Por seu lado, o deputado Rui Paulo Sousa, explica que foi induzido em erro quanto à localização, mas afirma que irá manter as publicações: "A primeira vez que encontrei o vídeo nas redes sociais, num dos primeiros comentários, identificaram o mesmo como ter sido gravado numa escola da Amadora. (...) Nunca o afirmei como facto comprovado, mas vou manter o vídeo online devido ao seu caráter informativo sobre uma situação que está a acontecer publicamente em Portugal."
Num conjunto de respostas enviadas por escrito na tarde de domingo, o deputado do Chega reitera que "os Keffiyeh usados pelos alunos" são trajes islâmicos e que não faltou à verdade. "Eu não menti, o vídeo que eu saiba é verdadeiro, nunca afirmei categoricamente que foi filmado na Amadora e deixei claro que o objetivo da sua publicação era chamar a atenção sobre uma situação que aconteceu numa escola pública"

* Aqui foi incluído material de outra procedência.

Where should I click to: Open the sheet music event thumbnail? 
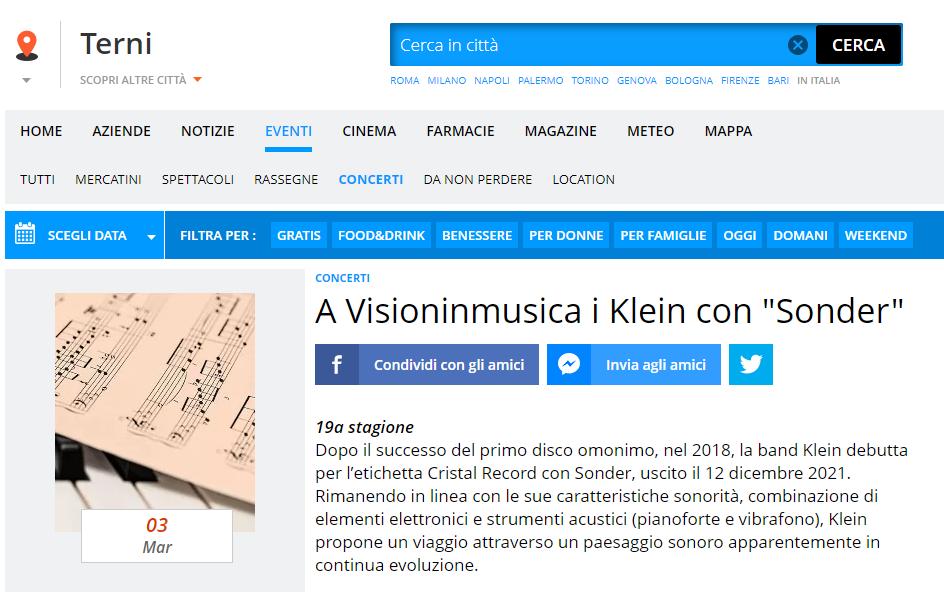[155, 413]
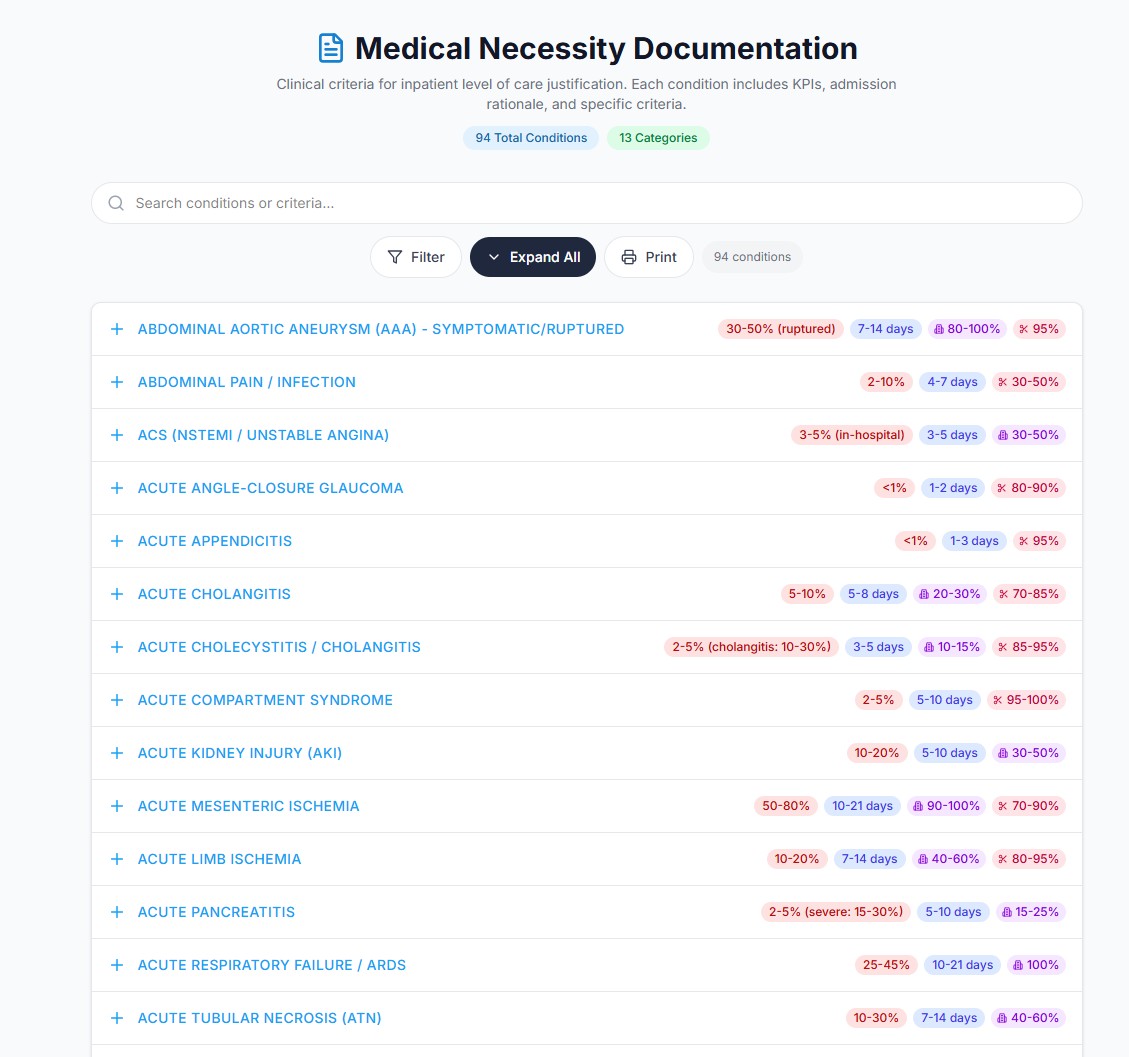The height and width of the screenshot is (1057, 1129).
Task: Click the chevron inside the Expand All button
Action: (493, 257)
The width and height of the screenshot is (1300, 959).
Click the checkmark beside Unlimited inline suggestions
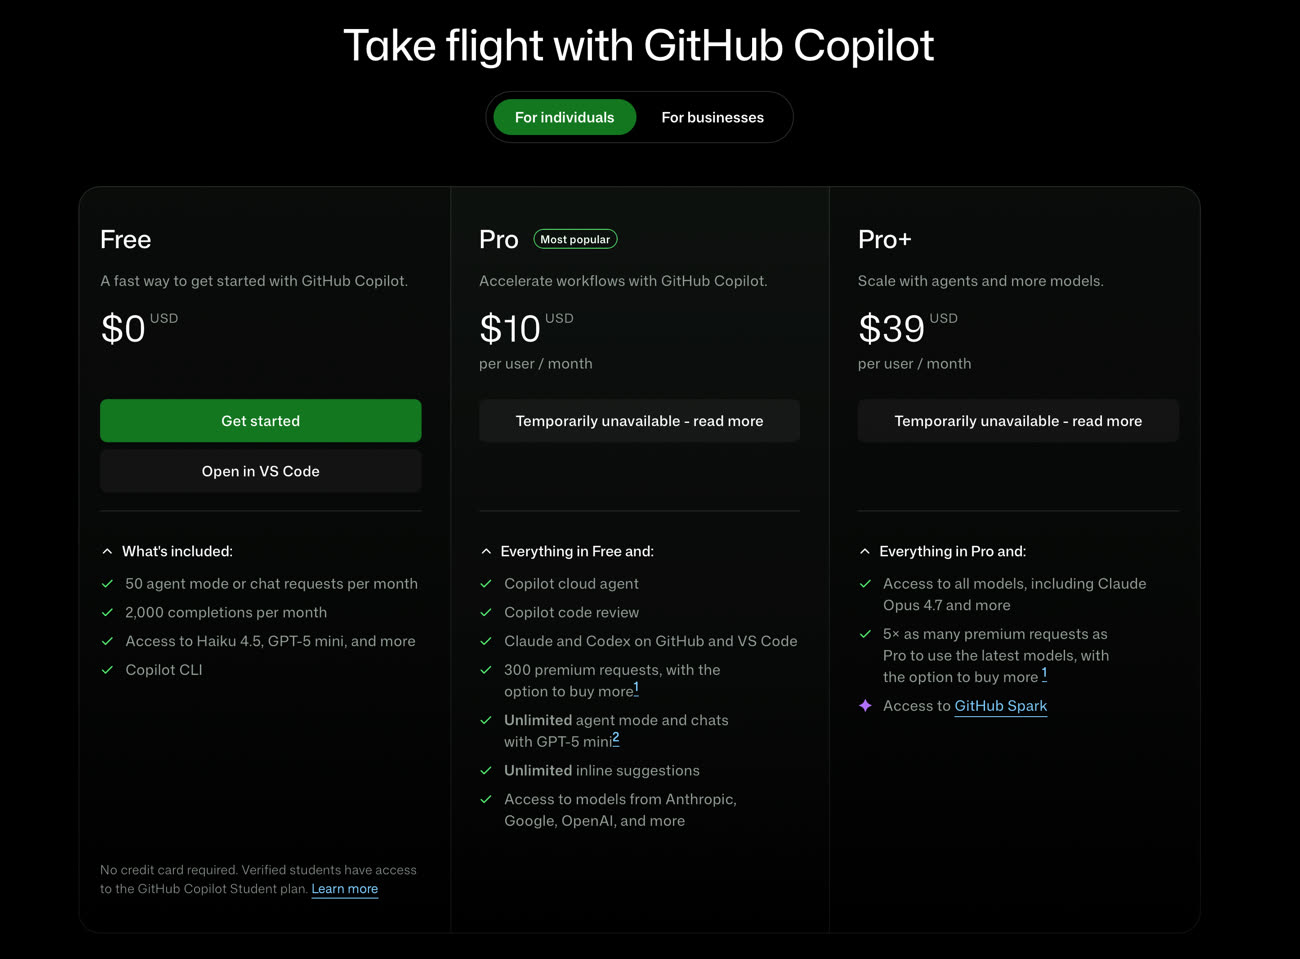coord(486,771)
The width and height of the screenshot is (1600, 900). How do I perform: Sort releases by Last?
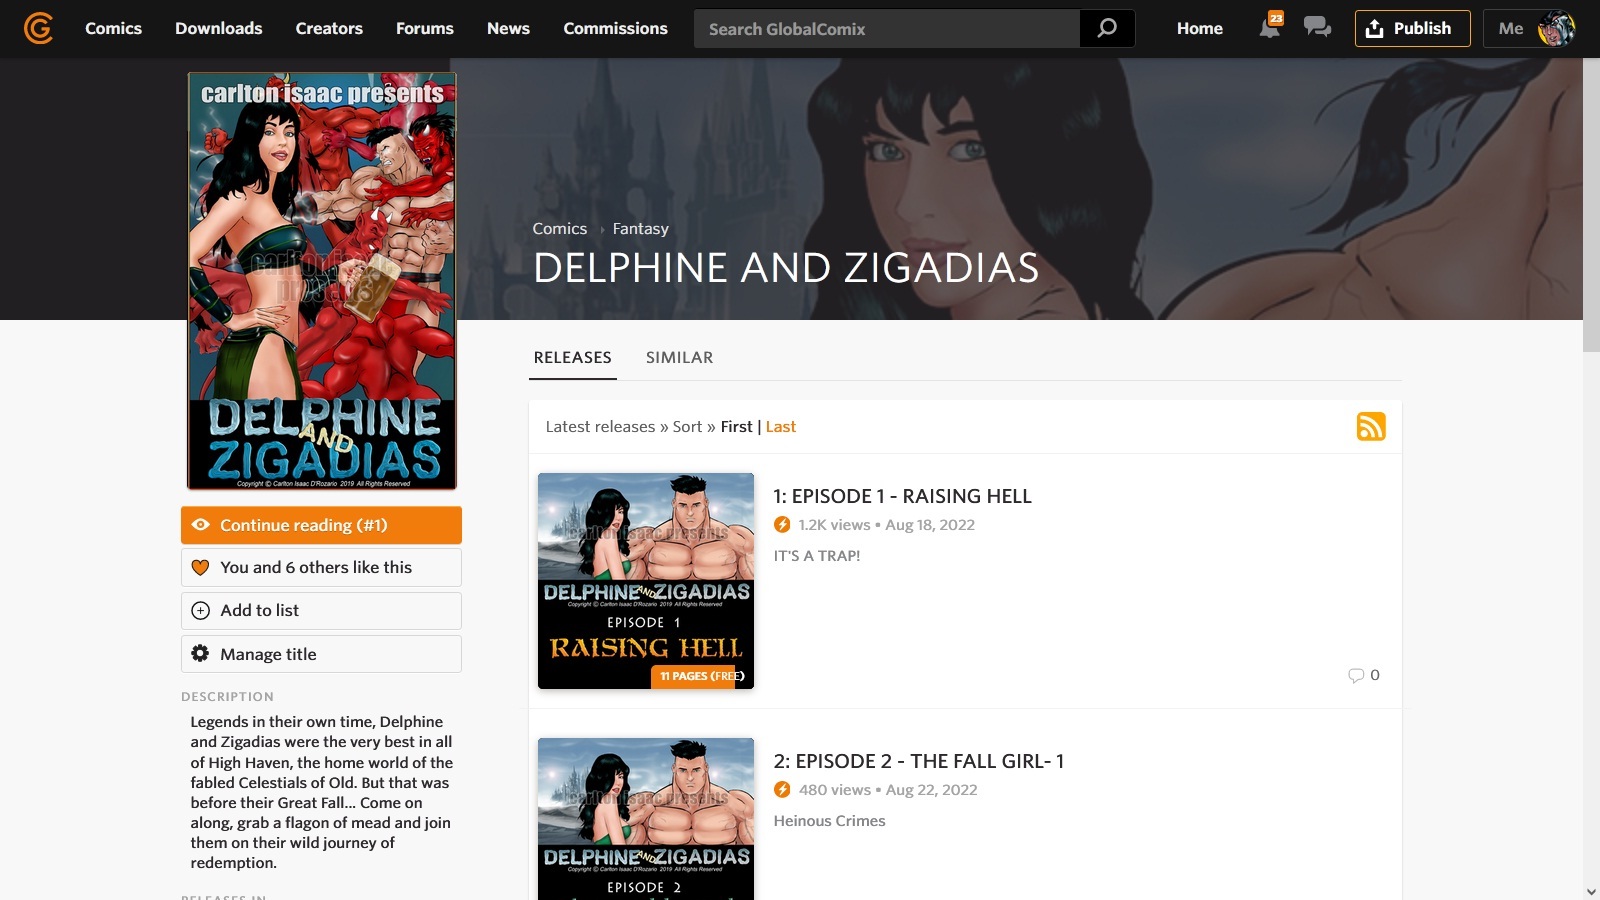[x=780, y=427]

Rui Paulo Sousa afirmou ainda que vê "benefício" na publicação do vídeo nas suas contas nas redes sociais, onde já conta com centenas de milhares de visualizações, para "chamar a atenção para uma situação pública que envolveu as nossas crianças numa situação de caráter religioso, político e de doutrinação", situação que "não é admissível num estabelecimento de ensino de um estado laico e democrático."
Já a coordenadora da Escola do Outeiral diz-se "chocada com a forma completamente descontextualizada" com que as imagens foram usadas. "Estamos todos indignados porque foi uma festa bonita da qual até saímos emocionados e agora vemos parte da festa estragada com este incentivo ao ódio nas redes sociais", lamenta a professora Margarida Fernandes.
A docente explica que a iniciativa não teve qualquer objetivo político-partidário: "O tema genérico era a proteção do planeta Terra e uma das turmas trabalhou o tema da paz, porque não basta ensinar português e matemática, também trabalhamos o que se passa no mundo, sempre sem partidarismos. E ninguém obrigou ninguém, até porque foi tudo feito em parceria com a associação de pais".

Avaliação Lusa Verifica: Falso

Apesar de ser um vídeo verdadeiro, a Lusa Verifica conclui que é falso que alunos do 4.º ano de uma escola da Amadora tenham sido obrigados a vestir trajes islâmicos e a declamar poemas pró-Palestina, como afirmou o deputado do Chega, Rui Paulo Sousa, e outras contas.
As imagens que circulam nas redes sociais de forma descontextualizada, sobretudo em contas ligadas à extrema-direita nacionalista, não têm qualquer relação com a Amadora nem a verificação de factos sobre a origem do vídeo revelou qualquer atividade obrigatória com a utilização de trajes religiosos ou a declamação de poemas pró-Palestina ou de qualquer outra mensagem política.